Logotype for Superior Industries International Inc

Superior Industries International (SUP) Proxy Filing summary

Event summary combining transcript, slides, and related documents.

Logotype for Superior Industries International Inc

Proxy Filing summary

2 Dec, 2025

Executive summary

  • A special meeting will be held to vote on a merger agreement under which the company will become a wholly owned subsidiary of a new parent entity affiliated with its term loan lenders, with the merger expected to close in Q3 2025 if approved.

  • Each common share will be converted into $0.09 in cash, and each Series A preferred share will receive a cash payment and 3.5% of the new parent’s equity, subject to certain conditions.

  • The transaction is structured to avoid a Chapter 11 bankruptcy, which would otherwise result in no recovery for common shareholders and limited recovery for preferred shareholders.

  • The board and a special transaction committee, after extensive review and failed third-party sale efforts, unanimously recommend approval, citing the company’s liquidity crisis and loss of major customers.

  • If the merger is not completed, the company expects to file for Chapter 11 bankruptcy, with no value to common shareholders.

Voting matters and shareholder proposals

  • Stockholders will vote on three proposals: (1) adoption of the merger agreement, (2) a non-binding advisory vote on executive compensation related to the merger, and (3) adjournment of the meeting if more time is needed to solicit votes.
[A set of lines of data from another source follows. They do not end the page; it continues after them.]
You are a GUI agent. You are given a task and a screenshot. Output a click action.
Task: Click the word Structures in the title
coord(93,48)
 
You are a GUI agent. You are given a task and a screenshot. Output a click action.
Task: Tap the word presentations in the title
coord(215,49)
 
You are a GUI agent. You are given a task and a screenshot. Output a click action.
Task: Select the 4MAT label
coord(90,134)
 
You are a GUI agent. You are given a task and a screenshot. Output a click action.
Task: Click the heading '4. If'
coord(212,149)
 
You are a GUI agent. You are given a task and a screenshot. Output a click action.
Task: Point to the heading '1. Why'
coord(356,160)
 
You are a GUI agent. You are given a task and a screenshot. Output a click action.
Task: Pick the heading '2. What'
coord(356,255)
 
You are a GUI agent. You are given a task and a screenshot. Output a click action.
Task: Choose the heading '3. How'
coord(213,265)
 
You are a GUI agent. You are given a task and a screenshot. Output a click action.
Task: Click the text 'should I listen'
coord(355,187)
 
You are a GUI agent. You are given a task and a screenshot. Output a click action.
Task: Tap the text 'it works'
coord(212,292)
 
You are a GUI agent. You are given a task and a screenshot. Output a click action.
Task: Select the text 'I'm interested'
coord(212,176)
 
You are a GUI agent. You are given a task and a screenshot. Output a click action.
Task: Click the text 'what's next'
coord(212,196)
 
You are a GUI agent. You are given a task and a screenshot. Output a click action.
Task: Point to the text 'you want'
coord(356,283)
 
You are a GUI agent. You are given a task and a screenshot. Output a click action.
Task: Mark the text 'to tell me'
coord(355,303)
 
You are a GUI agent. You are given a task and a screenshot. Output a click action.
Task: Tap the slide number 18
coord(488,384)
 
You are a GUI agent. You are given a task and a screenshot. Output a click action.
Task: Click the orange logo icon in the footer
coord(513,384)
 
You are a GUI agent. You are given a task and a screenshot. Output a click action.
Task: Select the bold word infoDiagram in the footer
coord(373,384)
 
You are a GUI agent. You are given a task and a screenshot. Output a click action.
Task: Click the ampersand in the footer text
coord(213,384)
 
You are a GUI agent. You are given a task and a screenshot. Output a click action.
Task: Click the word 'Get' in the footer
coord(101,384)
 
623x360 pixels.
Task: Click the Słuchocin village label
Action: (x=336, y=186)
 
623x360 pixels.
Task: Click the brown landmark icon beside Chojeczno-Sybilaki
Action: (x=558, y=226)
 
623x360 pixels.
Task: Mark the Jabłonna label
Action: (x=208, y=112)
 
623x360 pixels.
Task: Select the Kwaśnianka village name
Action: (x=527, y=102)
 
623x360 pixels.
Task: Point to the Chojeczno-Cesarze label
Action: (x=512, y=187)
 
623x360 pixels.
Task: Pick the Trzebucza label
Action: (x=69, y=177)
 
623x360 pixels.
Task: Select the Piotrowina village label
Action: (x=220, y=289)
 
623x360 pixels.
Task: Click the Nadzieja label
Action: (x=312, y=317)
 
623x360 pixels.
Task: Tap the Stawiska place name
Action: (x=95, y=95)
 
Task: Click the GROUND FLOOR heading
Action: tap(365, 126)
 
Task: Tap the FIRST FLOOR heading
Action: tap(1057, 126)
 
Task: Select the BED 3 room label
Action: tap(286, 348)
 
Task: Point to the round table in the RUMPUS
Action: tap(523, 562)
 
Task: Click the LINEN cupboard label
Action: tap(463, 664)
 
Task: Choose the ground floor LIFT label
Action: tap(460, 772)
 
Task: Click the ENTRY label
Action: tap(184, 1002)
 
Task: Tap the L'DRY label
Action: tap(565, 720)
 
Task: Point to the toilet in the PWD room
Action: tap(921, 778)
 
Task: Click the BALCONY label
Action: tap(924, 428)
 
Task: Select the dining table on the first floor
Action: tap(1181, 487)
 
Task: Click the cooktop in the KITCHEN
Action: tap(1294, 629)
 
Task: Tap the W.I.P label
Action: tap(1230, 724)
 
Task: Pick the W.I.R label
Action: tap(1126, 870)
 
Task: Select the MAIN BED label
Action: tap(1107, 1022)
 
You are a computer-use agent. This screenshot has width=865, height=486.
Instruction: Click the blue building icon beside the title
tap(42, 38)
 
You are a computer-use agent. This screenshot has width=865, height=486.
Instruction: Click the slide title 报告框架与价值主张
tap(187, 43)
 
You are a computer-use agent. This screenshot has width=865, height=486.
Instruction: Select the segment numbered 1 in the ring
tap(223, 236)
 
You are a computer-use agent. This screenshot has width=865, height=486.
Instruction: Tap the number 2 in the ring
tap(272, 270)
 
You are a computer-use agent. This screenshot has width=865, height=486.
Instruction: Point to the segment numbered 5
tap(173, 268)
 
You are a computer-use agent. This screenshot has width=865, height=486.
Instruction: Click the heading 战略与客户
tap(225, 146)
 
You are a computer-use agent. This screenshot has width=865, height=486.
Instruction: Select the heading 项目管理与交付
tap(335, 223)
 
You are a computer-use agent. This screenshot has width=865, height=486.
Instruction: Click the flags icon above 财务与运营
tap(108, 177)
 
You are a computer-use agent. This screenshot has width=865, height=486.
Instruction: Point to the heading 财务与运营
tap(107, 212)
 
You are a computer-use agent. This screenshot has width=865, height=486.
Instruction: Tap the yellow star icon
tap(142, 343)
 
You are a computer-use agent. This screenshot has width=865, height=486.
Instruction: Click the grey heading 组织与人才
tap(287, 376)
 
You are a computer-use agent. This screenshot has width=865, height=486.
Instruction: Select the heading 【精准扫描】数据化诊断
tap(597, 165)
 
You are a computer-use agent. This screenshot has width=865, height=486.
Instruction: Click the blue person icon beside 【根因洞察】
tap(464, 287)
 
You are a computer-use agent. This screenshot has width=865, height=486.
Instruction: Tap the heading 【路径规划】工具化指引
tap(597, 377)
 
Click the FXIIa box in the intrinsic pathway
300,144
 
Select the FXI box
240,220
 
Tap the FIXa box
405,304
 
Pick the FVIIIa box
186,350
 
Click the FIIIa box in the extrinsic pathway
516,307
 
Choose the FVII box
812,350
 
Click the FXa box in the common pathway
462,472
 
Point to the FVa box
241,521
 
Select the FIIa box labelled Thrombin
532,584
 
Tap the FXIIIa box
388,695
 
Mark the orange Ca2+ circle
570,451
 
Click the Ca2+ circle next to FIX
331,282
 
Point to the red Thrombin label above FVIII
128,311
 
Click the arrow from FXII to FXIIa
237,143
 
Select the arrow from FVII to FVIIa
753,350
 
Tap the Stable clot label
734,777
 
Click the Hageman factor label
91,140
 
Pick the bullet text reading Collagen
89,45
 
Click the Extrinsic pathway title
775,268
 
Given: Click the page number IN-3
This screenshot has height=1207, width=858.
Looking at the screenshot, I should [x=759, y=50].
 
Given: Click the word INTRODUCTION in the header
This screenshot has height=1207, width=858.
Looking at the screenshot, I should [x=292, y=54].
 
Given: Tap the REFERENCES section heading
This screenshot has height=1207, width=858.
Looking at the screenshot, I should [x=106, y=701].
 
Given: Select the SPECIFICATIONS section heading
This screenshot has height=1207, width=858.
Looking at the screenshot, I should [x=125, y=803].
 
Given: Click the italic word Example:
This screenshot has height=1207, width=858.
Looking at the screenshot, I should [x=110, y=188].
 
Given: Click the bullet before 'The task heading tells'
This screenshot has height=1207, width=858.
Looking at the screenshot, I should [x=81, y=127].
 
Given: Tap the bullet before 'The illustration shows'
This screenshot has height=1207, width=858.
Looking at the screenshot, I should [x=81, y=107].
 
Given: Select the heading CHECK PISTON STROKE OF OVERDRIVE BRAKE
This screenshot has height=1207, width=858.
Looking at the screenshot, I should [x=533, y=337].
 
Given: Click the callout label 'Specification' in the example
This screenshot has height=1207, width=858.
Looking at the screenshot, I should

  • Supporting stockholders holding about 39% of voting power have agreed to vote in favor of the merger.

  • Approval of the merger requires a majority of the voting power of outstanding shares, including preferred shares on an as-converted basis.

Board of directors and corporate governance

  • The board and transaction committee, with advice from legal and financial advisors, determined the merger is in the best interests of shareholders.

  • The directors and officers have interests in the merger that may differ from other shareholders, including compensation and indemnification arrangements.

  • Post-merger, the board of the surviving company will be composed of the directors of the merger sub.